PICTOU, N.S. – Berried lobsters are finding their way to a new home on Pictou’s waterfront, but it’s not via the ocean’s bottom.

Instead, local fishermen with special licences that enable them to catch berried lobsters are taking them to the Northumberland Lobster Hatchery where they will release their eggs into the holding tanks so they can grow to stage four larvae.

When the baby lobsters are released, the female is returned to her natural habitat and the larvae continue to be held in tanks for 14 days.

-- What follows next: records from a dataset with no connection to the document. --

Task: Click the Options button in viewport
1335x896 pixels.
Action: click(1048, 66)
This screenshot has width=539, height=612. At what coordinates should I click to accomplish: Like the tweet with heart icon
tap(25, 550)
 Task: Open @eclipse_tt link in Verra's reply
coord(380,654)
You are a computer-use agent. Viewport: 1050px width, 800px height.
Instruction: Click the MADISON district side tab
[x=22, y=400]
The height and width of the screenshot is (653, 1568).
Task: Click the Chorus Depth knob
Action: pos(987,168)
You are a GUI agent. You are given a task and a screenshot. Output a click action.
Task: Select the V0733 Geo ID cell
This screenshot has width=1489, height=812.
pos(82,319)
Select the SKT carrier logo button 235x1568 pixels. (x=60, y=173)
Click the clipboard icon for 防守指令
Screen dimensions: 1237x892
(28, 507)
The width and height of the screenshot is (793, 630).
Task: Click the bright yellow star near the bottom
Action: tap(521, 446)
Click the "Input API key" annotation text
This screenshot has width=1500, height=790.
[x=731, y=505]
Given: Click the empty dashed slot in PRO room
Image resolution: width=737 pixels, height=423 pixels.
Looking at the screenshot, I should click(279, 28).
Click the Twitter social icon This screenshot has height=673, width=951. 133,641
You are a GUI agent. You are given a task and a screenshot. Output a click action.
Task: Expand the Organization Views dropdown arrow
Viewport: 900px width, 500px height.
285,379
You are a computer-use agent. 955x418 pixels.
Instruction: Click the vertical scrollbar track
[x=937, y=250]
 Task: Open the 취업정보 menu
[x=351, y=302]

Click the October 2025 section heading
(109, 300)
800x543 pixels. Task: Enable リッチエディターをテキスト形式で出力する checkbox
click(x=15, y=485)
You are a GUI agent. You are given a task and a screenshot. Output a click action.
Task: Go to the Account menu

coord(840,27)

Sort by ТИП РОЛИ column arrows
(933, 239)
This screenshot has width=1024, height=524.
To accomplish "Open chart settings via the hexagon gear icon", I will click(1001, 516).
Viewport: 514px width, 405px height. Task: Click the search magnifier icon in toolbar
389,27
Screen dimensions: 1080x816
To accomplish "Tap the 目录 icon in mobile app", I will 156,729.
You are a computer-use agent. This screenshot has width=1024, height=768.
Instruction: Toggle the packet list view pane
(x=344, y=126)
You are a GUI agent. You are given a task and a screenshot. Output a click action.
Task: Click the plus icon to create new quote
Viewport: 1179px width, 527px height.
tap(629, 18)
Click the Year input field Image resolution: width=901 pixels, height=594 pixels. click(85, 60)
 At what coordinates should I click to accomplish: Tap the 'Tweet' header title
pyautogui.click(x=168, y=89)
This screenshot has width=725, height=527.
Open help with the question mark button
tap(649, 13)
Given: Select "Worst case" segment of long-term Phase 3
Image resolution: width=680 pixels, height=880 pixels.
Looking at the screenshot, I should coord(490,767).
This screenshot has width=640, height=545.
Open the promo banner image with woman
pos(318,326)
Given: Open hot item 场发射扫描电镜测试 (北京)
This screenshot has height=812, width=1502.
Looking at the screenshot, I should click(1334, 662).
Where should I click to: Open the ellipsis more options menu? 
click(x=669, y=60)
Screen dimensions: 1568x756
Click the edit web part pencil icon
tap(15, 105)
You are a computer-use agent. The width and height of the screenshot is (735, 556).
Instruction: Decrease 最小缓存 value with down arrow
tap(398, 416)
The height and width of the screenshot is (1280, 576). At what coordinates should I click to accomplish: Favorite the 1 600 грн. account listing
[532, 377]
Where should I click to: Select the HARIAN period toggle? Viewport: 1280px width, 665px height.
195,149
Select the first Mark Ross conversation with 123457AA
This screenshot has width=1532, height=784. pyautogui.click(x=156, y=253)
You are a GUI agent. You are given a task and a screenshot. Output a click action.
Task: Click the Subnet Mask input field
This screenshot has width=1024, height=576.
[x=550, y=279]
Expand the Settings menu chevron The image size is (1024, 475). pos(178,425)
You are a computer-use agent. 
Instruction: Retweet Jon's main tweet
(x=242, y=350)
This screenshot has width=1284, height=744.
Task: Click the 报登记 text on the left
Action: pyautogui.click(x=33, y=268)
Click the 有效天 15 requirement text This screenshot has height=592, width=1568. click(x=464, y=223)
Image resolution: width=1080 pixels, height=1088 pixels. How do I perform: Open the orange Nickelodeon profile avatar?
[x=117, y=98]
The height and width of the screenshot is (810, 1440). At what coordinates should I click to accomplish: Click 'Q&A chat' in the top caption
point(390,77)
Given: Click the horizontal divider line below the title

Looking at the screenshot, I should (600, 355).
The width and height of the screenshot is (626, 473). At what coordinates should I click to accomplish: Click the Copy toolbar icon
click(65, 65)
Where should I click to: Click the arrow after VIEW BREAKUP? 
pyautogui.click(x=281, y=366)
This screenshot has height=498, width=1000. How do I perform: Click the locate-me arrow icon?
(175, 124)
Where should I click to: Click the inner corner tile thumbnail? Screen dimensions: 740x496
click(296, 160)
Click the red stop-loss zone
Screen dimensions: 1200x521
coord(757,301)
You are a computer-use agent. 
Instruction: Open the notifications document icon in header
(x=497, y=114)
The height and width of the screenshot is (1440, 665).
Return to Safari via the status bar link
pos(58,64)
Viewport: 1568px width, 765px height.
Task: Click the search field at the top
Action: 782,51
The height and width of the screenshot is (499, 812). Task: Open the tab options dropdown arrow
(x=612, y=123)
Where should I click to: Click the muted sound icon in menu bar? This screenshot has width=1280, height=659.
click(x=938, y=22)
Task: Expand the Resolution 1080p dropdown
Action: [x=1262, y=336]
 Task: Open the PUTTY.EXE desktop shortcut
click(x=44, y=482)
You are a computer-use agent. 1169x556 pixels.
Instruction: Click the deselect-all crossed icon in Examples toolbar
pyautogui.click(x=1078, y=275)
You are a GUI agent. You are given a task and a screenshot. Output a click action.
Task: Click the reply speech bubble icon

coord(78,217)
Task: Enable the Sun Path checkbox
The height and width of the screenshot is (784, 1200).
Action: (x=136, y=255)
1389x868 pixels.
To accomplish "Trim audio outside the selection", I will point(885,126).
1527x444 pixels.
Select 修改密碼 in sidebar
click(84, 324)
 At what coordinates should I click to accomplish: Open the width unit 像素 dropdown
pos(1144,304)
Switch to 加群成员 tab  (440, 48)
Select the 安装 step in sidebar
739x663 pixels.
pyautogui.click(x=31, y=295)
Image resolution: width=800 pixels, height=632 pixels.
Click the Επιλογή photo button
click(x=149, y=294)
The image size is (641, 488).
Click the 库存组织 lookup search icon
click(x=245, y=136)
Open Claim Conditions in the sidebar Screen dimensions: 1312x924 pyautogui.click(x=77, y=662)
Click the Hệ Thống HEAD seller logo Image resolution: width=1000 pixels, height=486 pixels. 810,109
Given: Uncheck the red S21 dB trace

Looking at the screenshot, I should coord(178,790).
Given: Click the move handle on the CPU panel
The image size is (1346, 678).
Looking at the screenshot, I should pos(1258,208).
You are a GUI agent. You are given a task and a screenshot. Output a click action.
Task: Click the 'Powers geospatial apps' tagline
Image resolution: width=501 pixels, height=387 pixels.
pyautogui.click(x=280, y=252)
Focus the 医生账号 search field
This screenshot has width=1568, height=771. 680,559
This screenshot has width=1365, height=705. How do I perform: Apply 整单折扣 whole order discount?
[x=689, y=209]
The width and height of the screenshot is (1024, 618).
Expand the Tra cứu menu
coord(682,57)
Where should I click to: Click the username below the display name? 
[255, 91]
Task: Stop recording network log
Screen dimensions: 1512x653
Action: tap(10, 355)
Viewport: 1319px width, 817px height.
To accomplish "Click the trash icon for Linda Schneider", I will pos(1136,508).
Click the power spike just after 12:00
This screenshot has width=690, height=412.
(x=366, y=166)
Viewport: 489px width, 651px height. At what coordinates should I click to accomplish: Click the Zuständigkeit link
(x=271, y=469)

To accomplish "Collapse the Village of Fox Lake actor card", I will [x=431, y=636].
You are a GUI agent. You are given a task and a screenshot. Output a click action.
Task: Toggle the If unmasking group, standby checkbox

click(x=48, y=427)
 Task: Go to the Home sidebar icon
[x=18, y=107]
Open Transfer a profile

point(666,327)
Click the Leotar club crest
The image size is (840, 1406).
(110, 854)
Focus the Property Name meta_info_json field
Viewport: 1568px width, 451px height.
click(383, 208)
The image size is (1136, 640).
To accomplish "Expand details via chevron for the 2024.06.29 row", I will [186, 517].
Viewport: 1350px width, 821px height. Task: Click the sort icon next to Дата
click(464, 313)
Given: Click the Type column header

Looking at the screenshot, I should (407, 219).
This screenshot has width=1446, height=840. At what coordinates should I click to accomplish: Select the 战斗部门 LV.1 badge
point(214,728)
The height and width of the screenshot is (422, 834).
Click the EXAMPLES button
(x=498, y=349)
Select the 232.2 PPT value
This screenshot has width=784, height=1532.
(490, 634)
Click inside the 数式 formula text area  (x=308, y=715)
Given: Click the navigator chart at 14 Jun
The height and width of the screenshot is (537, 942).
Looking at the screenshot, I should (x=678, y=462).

They will then be brought back to the waters of the Northumberland Strait where their rate of survival is much higher.

Terry McGrath, manager and chief technician for the hatchery, said he is hoping to have as many as 300 female lobsters go through the hatchery this summer so more baby lobsters can be hatched and safely returned to the wild.

“Last year, we released 151,000 baby lobsters by putting in five extra tanks,” he said. “This year, we are hoping to expand upstairs so we will have a one full system and three-quarters of another.”

He said allowing the larvae to reach stage four in a controlled environment helps the baby lobster’s chance of survival. In 2010, he said, the hatchery had a 48 per cent survival rate from the 80,000 larvae it released.

But local fishermen aren’t the only ones who can help replenish the lobster stock.

The hatchery is once again hosting its adopt-a-lobster program that allows people to release their own larvae into the waters of Pictou Harbour.

“We release them off at the end of the wharf and for some people it is a really big day,” he said. “They take video and pictures. They like the fact that they are doing their part to give back.”

The hatchery will officially open its doors on June 1, operating seven days a week from 9 a.m. to 5 p.m., but McGrath said if he is working around the building, people are welcome to stop in. He said the hatchery is a big draw for tourists who often book tours of the facility.